… the walls in St Leonard’s?
Most of us, I suspect, walk through St Leonard’s without looking closely at what we see around us. So, here’s a challenge; have a look at some of the everyday features of our neighbourhood. Let’s start with the walls that form the boundaries of properties here. I was going to say “the front walls of gardens” but there are a variety of walls to see, not all of them are front walls.
Where shall we start? There are high walls and low walls. There are several walls which are only a few centimetres high, just one or two bricks above the level of the pavement. At the other extreme, there is the high wall at the end of Bull Meadow supporting the embankment of Magdalen Street and Western Way. Maybe that doesn’t count as a proper wall, so how about the old wall on the north side of the grounds of County Hall grounds, which were boundaries for the gardens of Coaver House? Is that the highest wall in the area? (Below)
Then look at the materials used to build the walls. You’ll find bricks of various sorts, some old, some new, some hand-made, others turned out in mass production. There are walls which have two or more kinds of brick, and some which are made of modern breeze-blocks. There are stone walls too. And the stone walls are very varied. Some are made of regular blocks, with stones treated as if they were extremely large bricks. Others are built of irregular pieces of stone, carefully fitted together to make a (reasonably) smooth faced structure. The stone is varied. A great number of our local walls are built entirely of Heavitree stone. It was available locally and is easy to work, coming from Wonford or Whipton. However, have a closer look at some of our Heavitree stone walls; motor traffic is not good for them. There are several walls which have been eroded at their base, where rainwater has been splashed up by passing vehicles. They lasted well when everyone travelled at a sedate pace on foot, on horseback or in horse-drawn transport.

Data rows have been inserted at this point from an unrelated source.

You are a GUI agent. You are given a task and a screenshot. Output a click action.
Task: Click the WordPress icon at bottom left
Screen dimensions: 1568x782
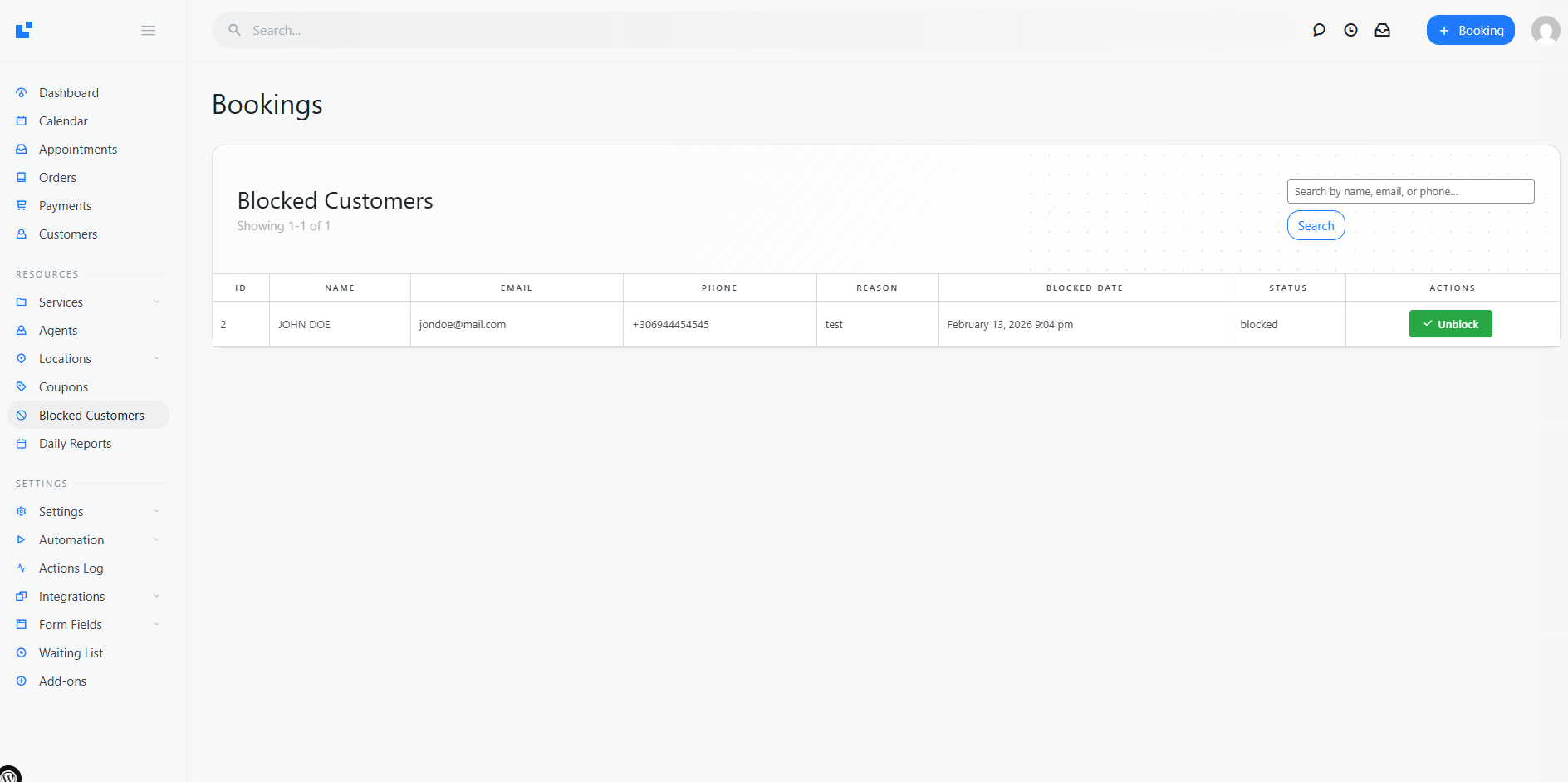(x=10, y=775)
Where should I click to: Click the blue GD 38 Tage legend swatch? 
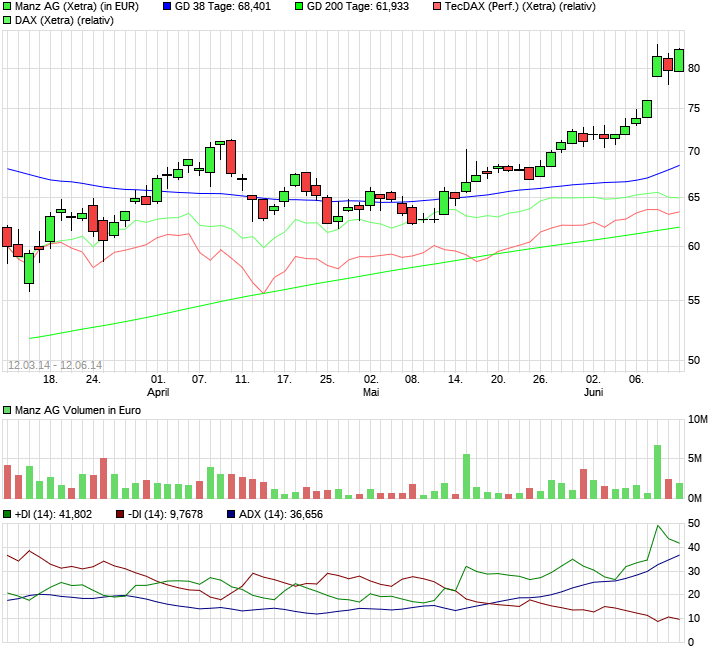167,6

In a number of places there are other types of stone used for walls, and in many you will find a variety. The nineteenth century houses in Magdalen Road have walls of harder materials; these were probably more expensive than the sandstone. The mixture reflects the wide range of stone found in the city walls. There’s basalt (also known as trap) which may have come from a quarry at Barley, west of the city. You may find some of the really dark trap from Northernhay, and Pocombe stone from near Crossmead. Pocombe stone is distinctive; it is dark purple, with white veins in it.
Over the years, many walls have been altered. There are several local walls whose base is stone, raised at some stage with courses of brick.
|A wall in Wonford Road which shows two phases of construction. I think the stones have been used to fill an old gateway.|
Some walls are rendered; this may be to disguise a cheap material, or to protect the wall from the weather. The wall of Old Matford in Wonford Road is an example of the latter.
The tops of local walls are varied too. Granite has been used in places, but you will find a range of different materials. Tiles, ordinary and special bricks, stones arranged in patterns – all are there. Walls are flat or stepped, and there are a few which have more elaborate patterns, such as the modern wall outside The Lodge in Spicer Road. In St Leonard’s Road, there are walls which show where railings were removed, presumably during the Second World War. Other walls have railings, or the boundary is raised with a hedge or fence. In the next month or so, you will find local walls with flowering bulbs. Gateposts and gateways show more elaborate ways of topping a structure.
In parts of the neighbourhood, you’ll find walls which talk of the past history of the area, where a wall marks the boundary of a building which no longer stands. In Holloway Street, the wall of the churchyard shows traces of the bridge which formerly linked Mount Radford House to the church.
So, have a look around the walls of St Leonard’s, and see what you can find! You may find, as I have, that there is a bird’s nest in one of them. But which wall is my secret!